Geology graduate student Michelle Vitale was recently awarded the National Association of Geoscience Teachers’ Outstanding Teaching Assistant Award. She is one of 13 national recipients.

“It’s an honor to be nominated for this award by the Department of Geological Sciences. It means a great deal to me to be recognized as a teaching scientist,” said Vitale who hopes to teach college-level geology after completing her graduate studies this fall.

Vitale has been a teacher’s assistant for lower- and upper-division geology courses on campus and recently returned from teaching at the university’s summer field geology camp in southwest Montana.

“Field camp is a capstone course for all geologists, so the opportunity to discuss geological problems in the field with essentially my peers was one of the best teaching experiences I have ever had,” said Vitale, who participated in the geology camp as a student in 2010.

“Michelle is a passionate and dedicated teacher who provides her students with an interactive, challenging and comprehensive learning experience,” said Brandon Browne, associate professor of geological sciences. “I am thrilled that she is the recipient of this award and very proud of her accomplishments as a teacher and researcher.”

The Newport Beach resident is working with Browne on his research focusing on improving the early warning system for volcanic eruptions in the United States. As part of her studies into how volcanic eruptions are triggered, Vitale conducted fieldwork at Alaska’s Mt. St. Augustine volcano last summer.

Most volcanoes are characterized by a plumbing system that includes a vent at the surface from where magma, or molten, rock erupts; a reservoir, or chamber, five to 10 miles below the surface where magma resides; and a narrow pipe that connects the vent to the reservoir called a conduit, Browne explained. For much of a volcano’s life, the magma remains in the reservoir, where it stagnates as it cools and crystallizes, he said.
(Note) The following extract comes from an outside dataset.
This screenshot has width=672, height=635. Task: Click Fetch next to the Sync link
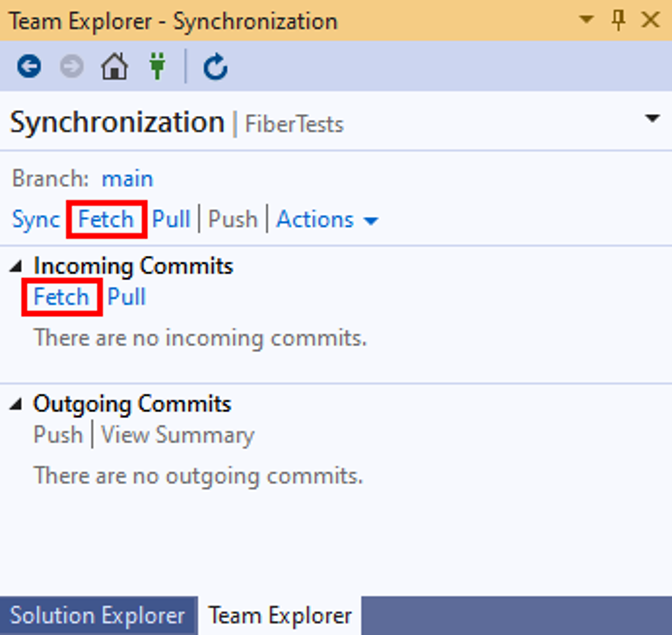point(106,219)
Every once in a while, Browne noted, a new batch of hot and gas-rich magma from the Earth’s mantle forcibly intrudes the stagnant magma reservoir. This intrusion of hot, gas-rich magma mixes with the stagnant magma, exciting and re-mobilizing it, so that it rises up through the conduit to the surface and erupts.
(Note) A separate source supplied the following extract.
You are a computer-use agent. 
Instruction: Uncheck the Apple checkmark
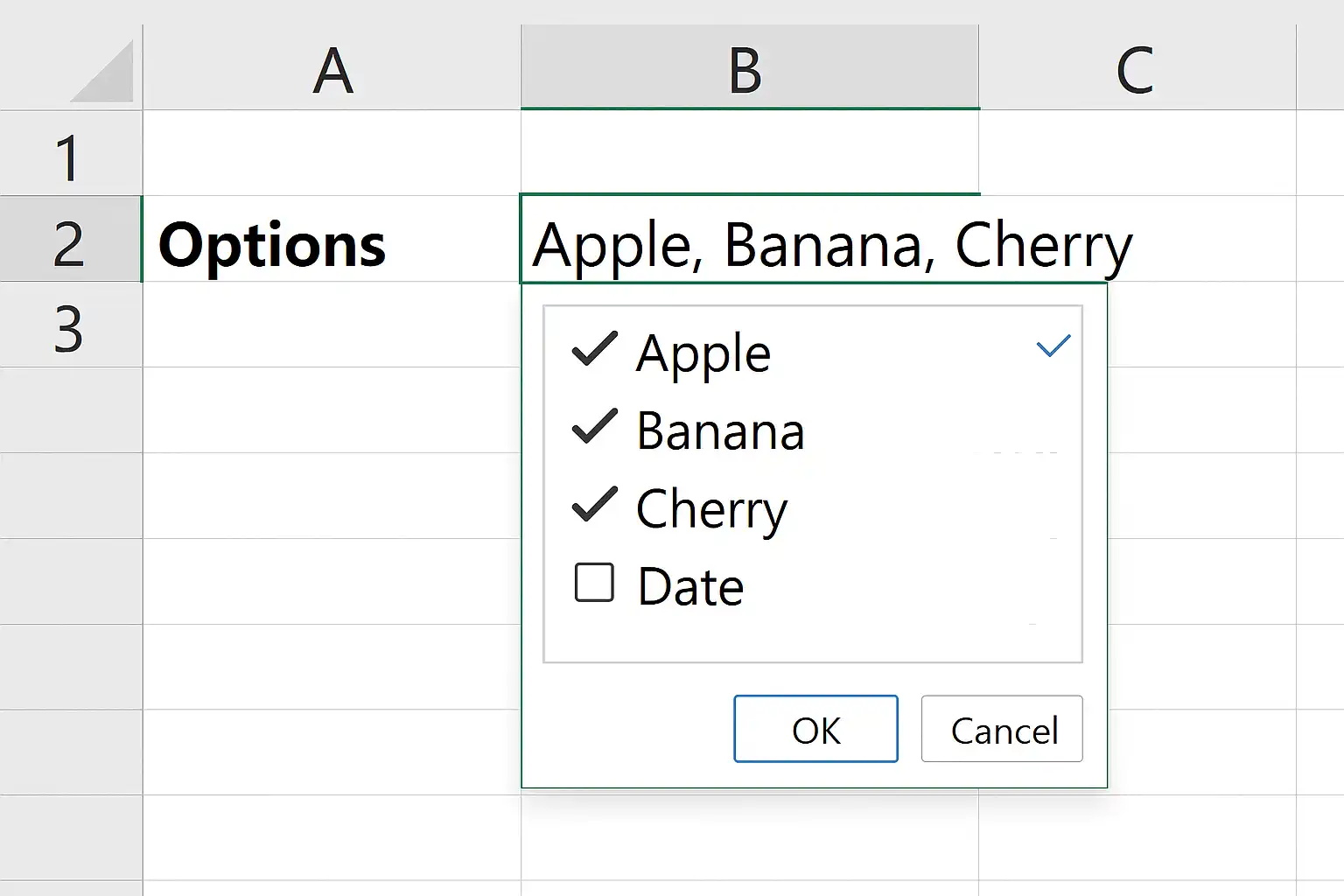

“Michelle’s research looks at this process of mixing in terms of the time-scale of eruption triggering — such as how much time passes between intrusion of new magma and eruption — and the resulting textures of the rocks,” Browne said. “Both of these aspects are very important for understanding the mixing/triggering process, which aids eruption forecasting and monitoring efforts.”

Aug. 22, 2011